PhD student Enis Demirer has been an enthusiastic supporter of the club since last year. “It started with hiking — I’ve done that a couple of times. And dodgeball.”

S. Trimble throwing a red ball.
S. Trimble is reclaiming dodgeball, with the help of soft and colourful “glasses-friendly” equipment.

Dodgeball is, of course, a sport fraught with bad memories for many former elementary school pupils. “The whole idea is to get everyone playing together, and having fun in a way they didn’t before,” says Demirer.

Trimble says that dodgeball has always been an easy sport for physical education teachers, since it has few rules and only one piece of equipment. “But a lot of my students have negative memories of playing sports, and a lot of those memories are attached to dodgeball. So I thought: let’s reclaim it!”

The dodgeballs used in Feminist Sports Club are soft and colourful, nothing like the red rubber cannonballs many of us remember. “The only rule of feminist dodgeball,” Trimble says wryly, “is that it has to be glasses-friendly.”

It’s not only dodgeball that Feminist Sports Club is reclaiming — it’s the love of physical activity in general, specifically team sports.

 And it’s not just the physical activity. It’s about the connection, the community. It’s having people give you a high five at the end — no matter how well you did.

“After a game, one of my colleagues noted that dodgeball was always supposed to be fun,” Trimble continues. “But for many of us it wasn’t. So the idea is, what can we do to recapture that?

“Because playing games is fun: moving your body in different ways and trying new things is energizing. But the older we get — and depending who you are in the world — there are more and more constraints and pressures that push people out.”

This is why, on Elementary School Gym Day, Trimble made sure to put young children’s activities into the mix: not just things like basketball, but Duck Duck Goose and the unfurling of a colourful parachute as well. “The idea was, let’s go back to a moment when sports felt less high-stakes, and remind everyone what it was like just to play.”

As a former student, Singh applauds Trimble’s establishment of Feminist Sports Club as a place where students and teachers can learn together. “Play is incorporated into the pedagogy,” she says. “Which breaks the boundary between you and your professor.” Trimble emphasizes the club’s collaborative, non-hierarchical aspect, recognizing the efforts of PhD student Sam Sanchinel and Assistant Professor, Teaching Stream Angie Fazekas in helping to coordinate its activities.

Finally, for students dealing with myriad pressures in their lives, Feminist Sports Club is a place where they can take a break, learn new skills and find community.

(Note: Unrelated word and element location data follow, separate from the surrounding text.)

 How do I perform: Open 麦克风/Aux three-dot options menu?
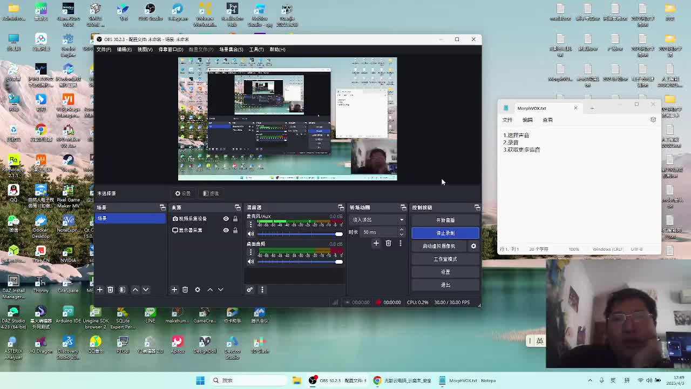tap(250, 224)
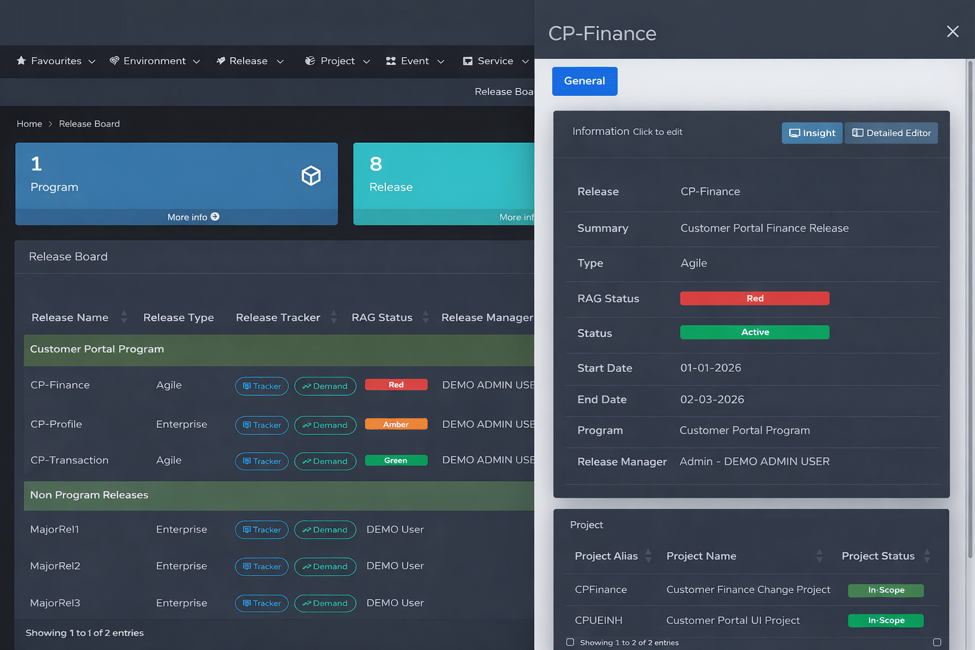Open the Project dropdown menu
Viewport: 975px width, 650px height.
(337, 61)
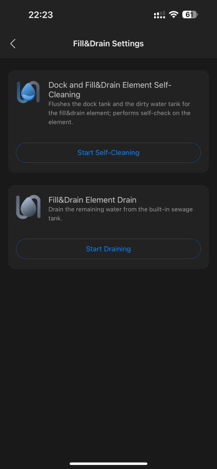Tap the Wi-Fi icon in status bar
Screen dimensions: 217x469
(173, 15)
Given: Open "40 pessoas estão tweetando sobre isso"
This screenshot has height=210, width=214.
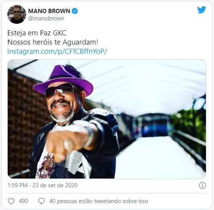Looking at the screenshot, I should [99, 201].

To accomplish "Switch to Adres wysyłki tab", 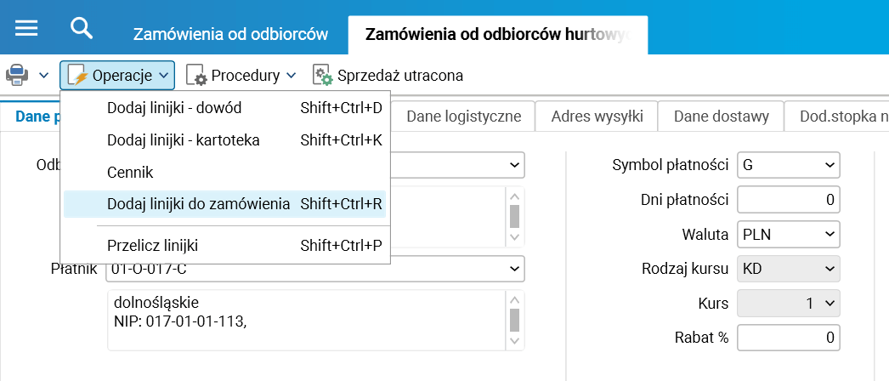I will click(597, 116).
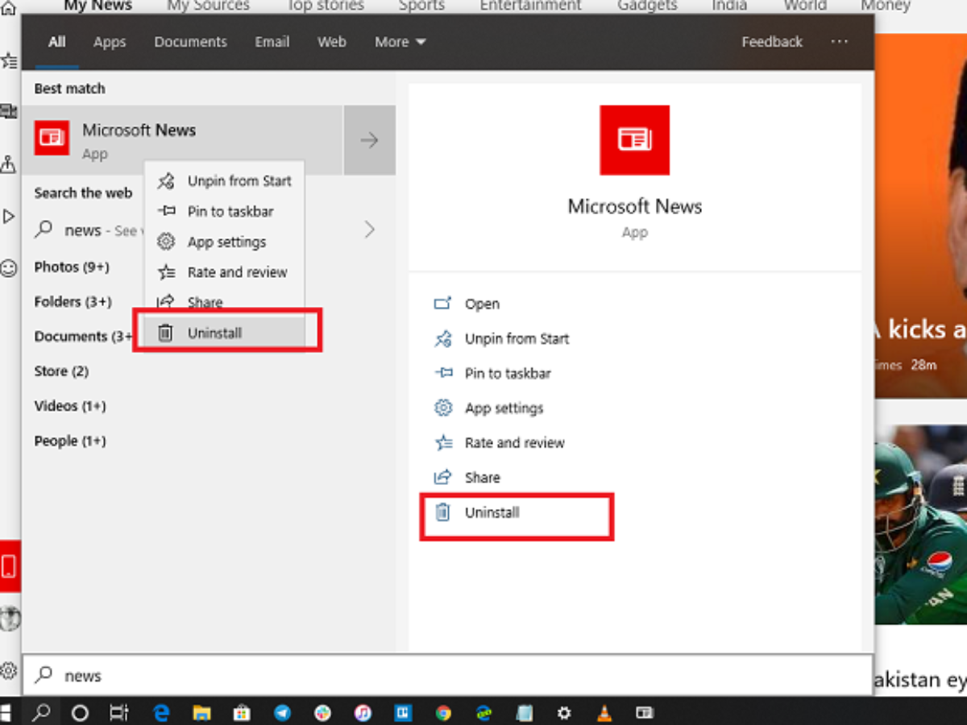Select Pin to taskbar in context menu
This screenshot has width=967, height=725.
(x=230, y=211)
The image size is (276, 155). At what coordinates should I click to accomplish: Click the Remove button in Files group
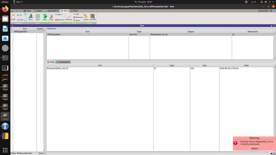click(78, 17)
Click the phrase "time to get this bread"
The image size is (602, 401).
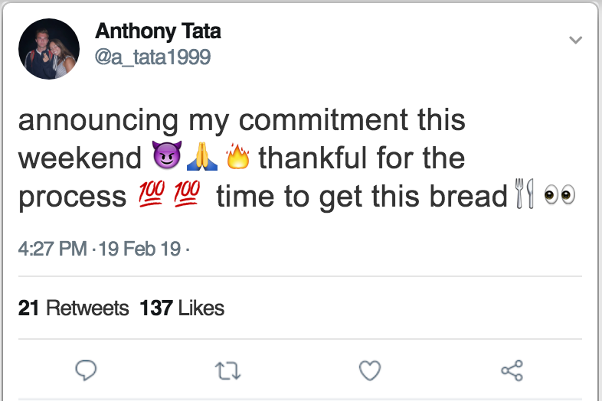(362, 197)
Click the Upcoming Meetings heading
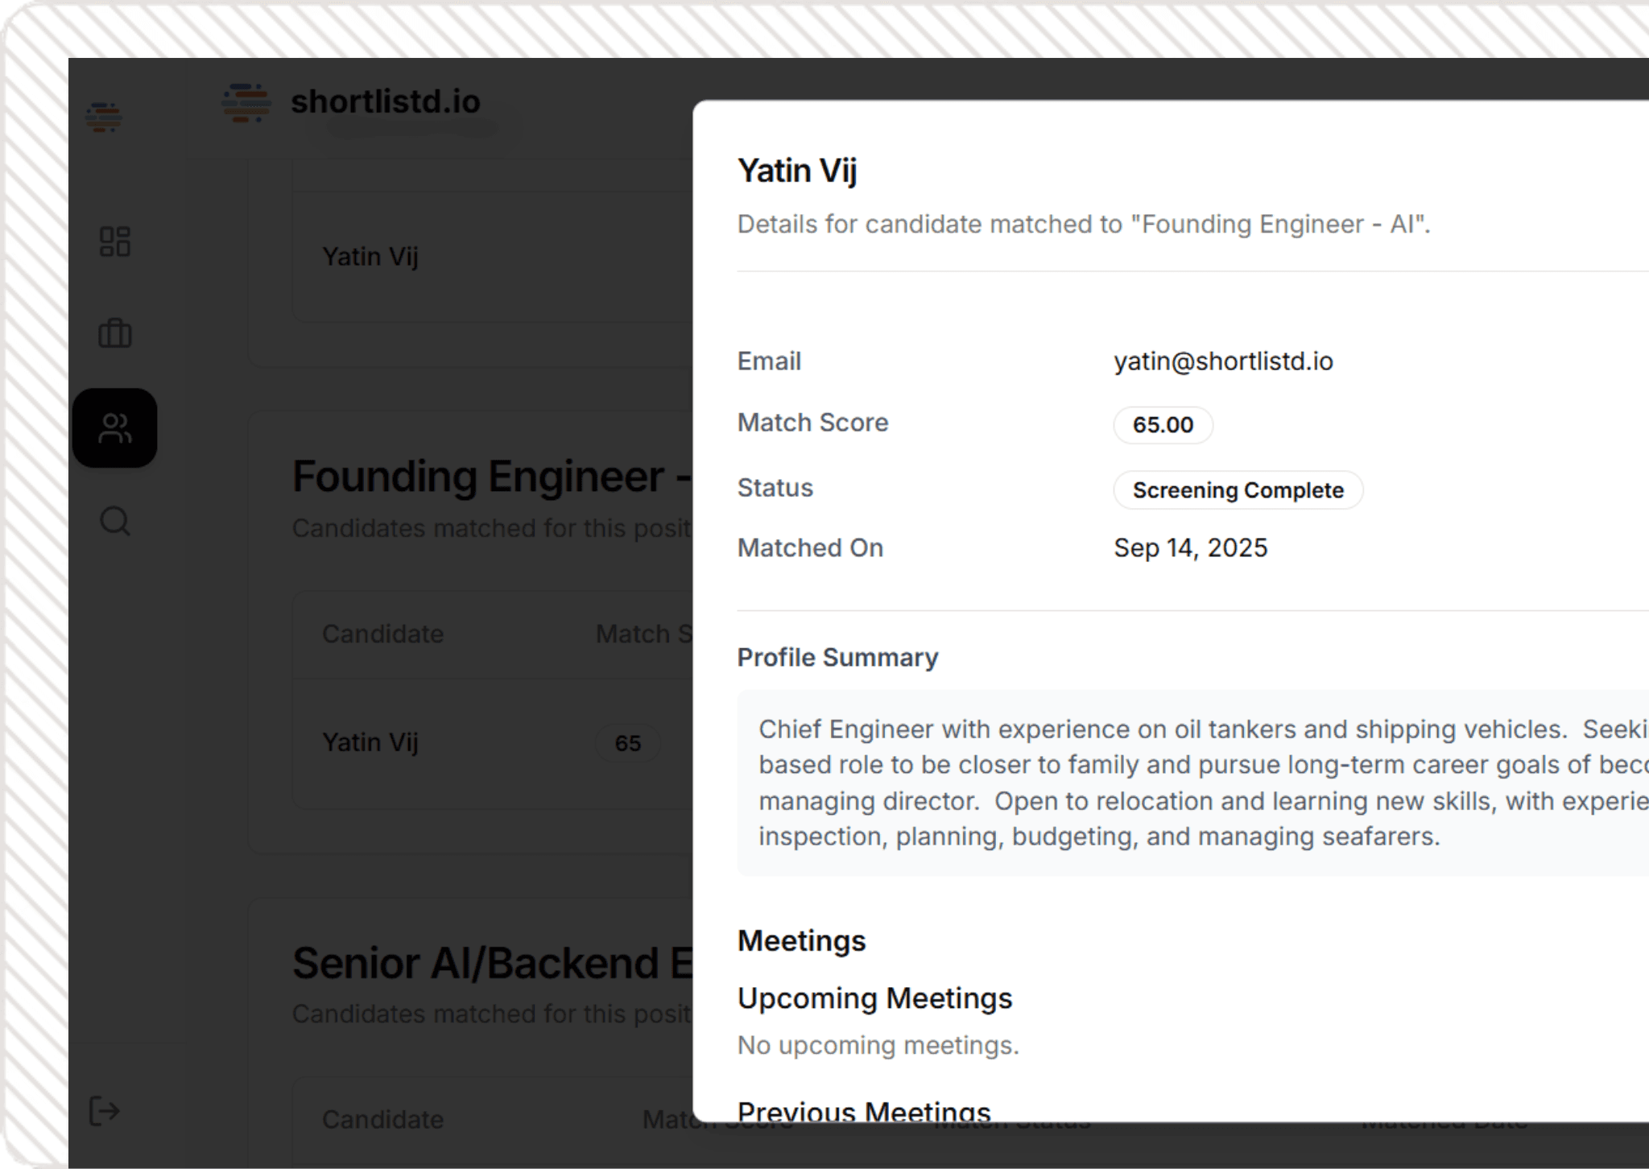 point(874,998)
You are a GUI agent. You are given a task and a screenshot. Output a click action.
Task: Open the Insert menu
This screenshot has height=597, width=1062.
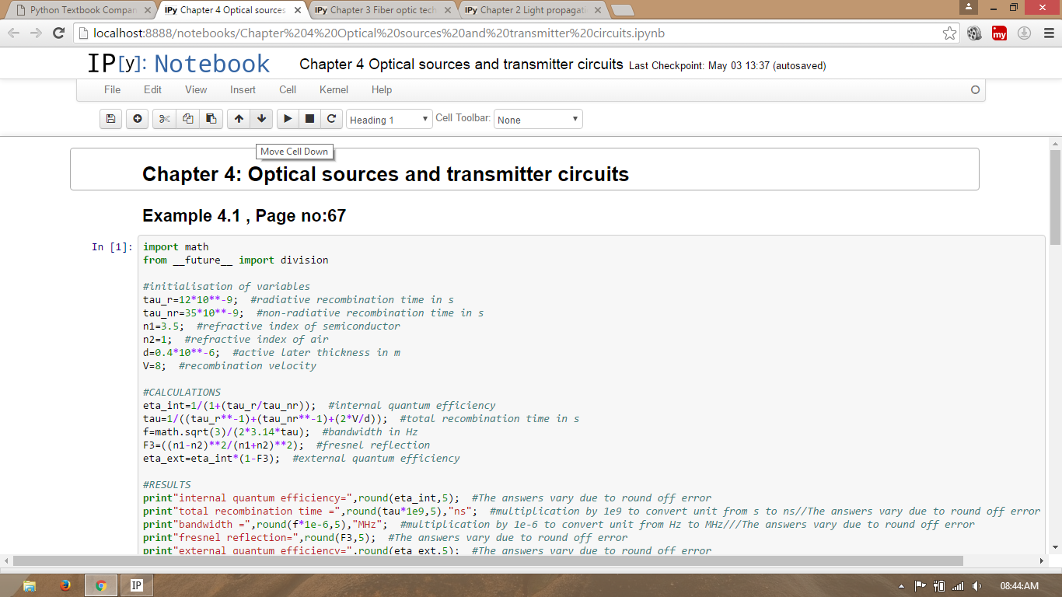[243, 89]
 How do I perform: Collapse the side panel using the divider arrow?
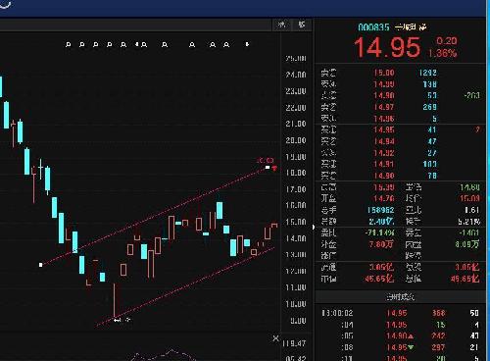pos(314,227)
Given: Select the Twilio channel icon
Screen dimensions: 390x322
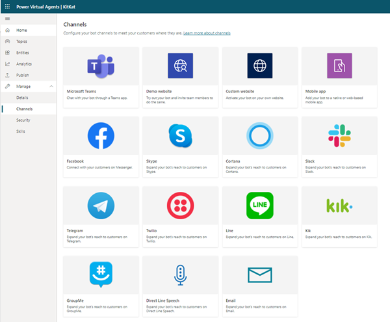Looking at the screenshot, I should click(x=180, y=206).
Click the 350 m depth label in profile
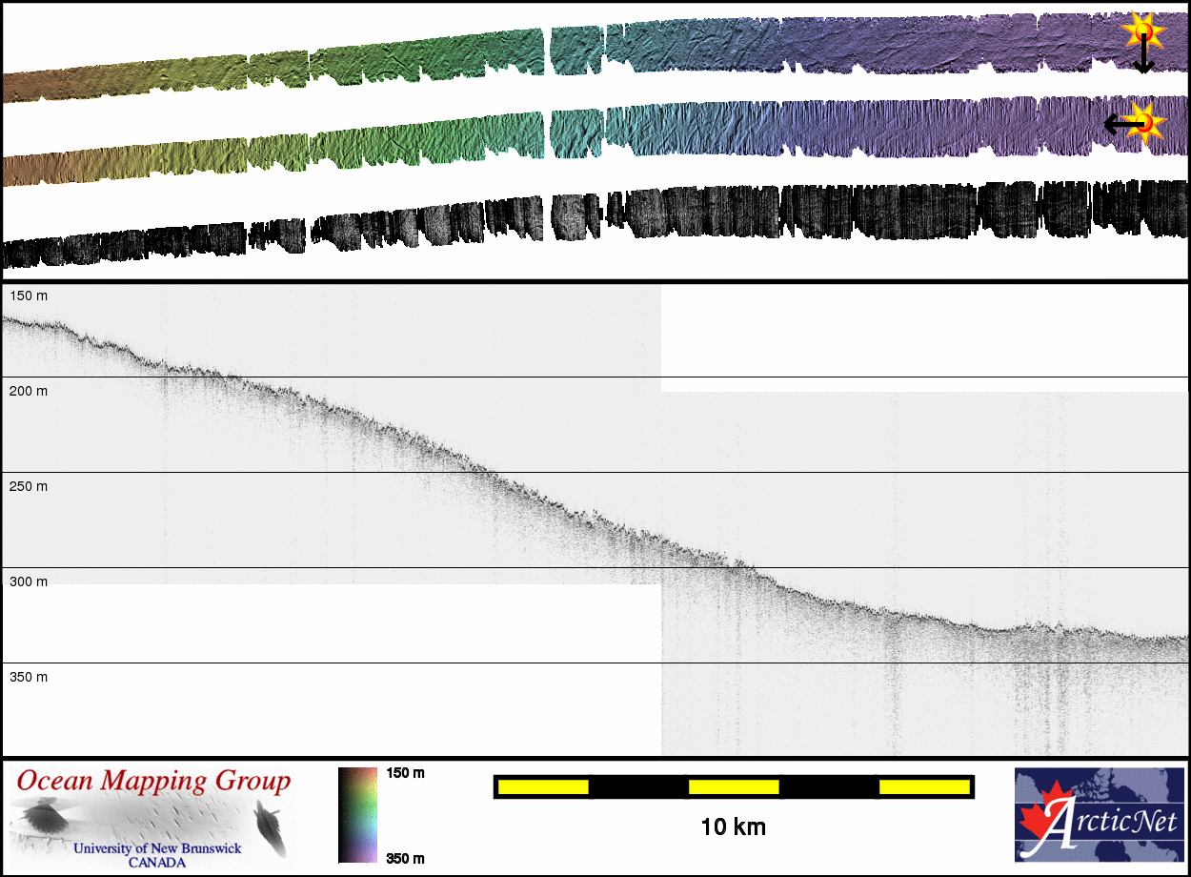This screenshot has height=877, width=1191. coord(29,678)
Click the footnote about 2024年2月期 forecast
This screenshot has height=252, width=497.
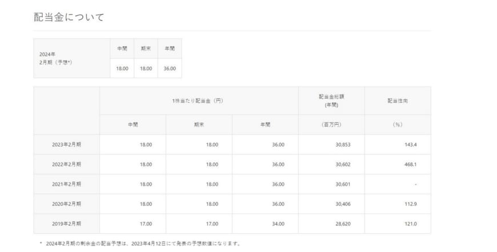point(140,243)
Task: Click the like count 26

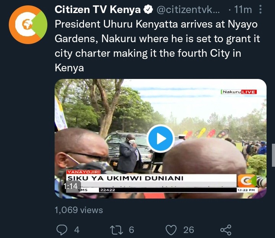Action: pyautogui.click(x=189, y=230)
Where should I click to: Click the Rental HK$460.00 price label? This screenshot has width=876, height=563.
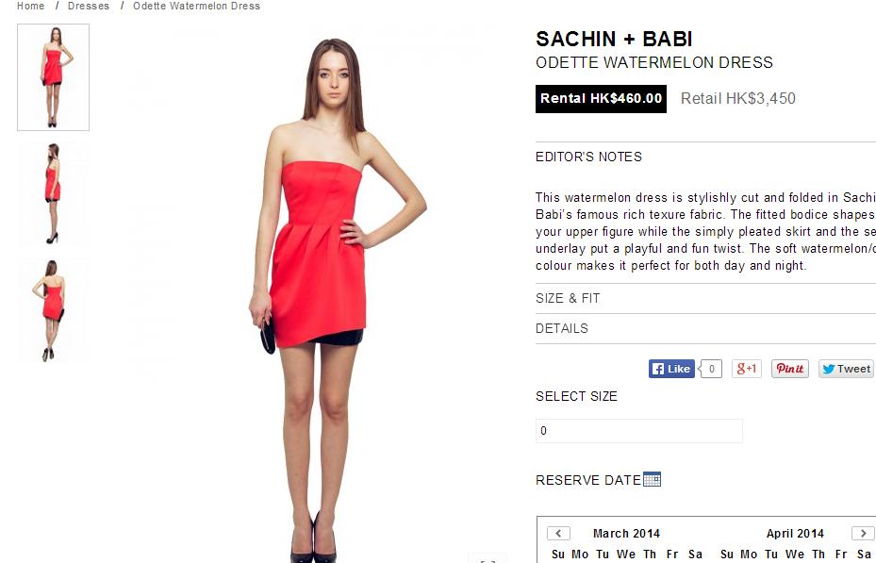coord(602,99)
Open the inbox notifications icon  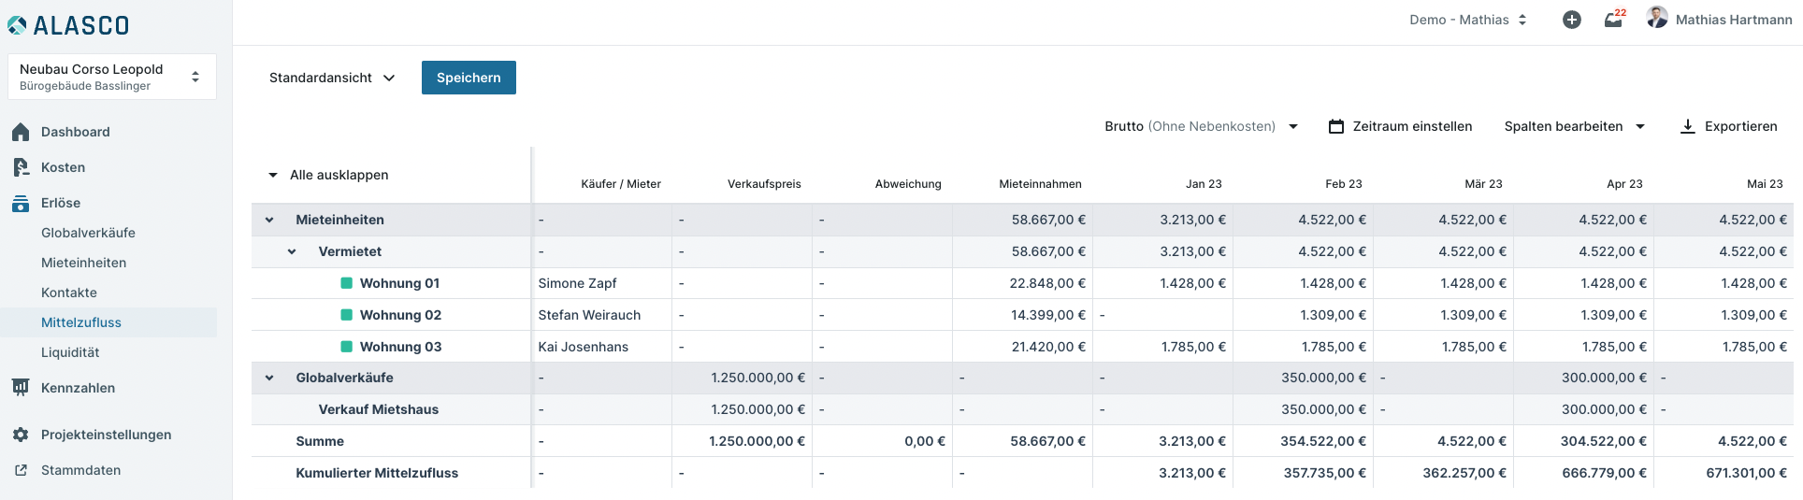(1613, 20)
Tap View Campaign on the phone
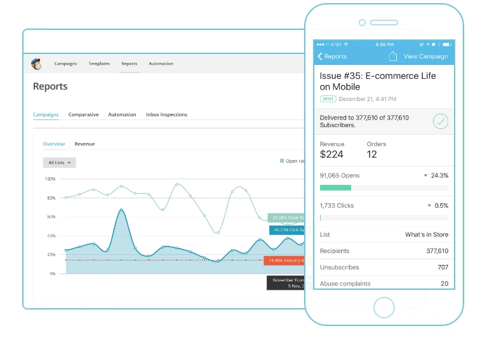 (425, 57)
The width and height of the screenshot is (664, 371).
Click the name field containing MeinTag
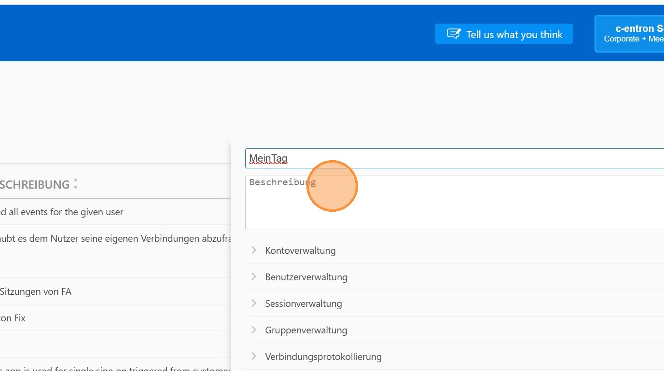point(454,158)
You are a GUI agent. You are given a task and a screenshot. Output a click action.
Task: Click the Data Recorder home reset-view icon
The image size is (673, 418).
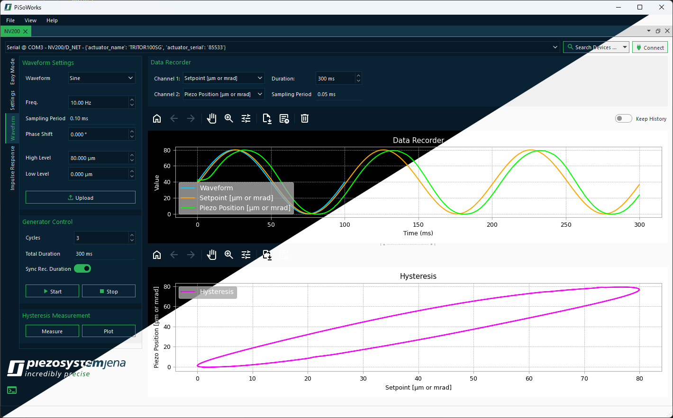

Says Trimble: “I have definitely had multiple experiences where students show up for an event, and I can see that they’re having a hard time. But by the end, they’re smiling and joking with their friends. I have no illusions that this lasts more than 15 or 20 minutes, but I think it’s meaningful.

“And it’s not just the physical activity. It’s about the connection, the community. It’s having people give you a high five at the end — no matter how well you did.”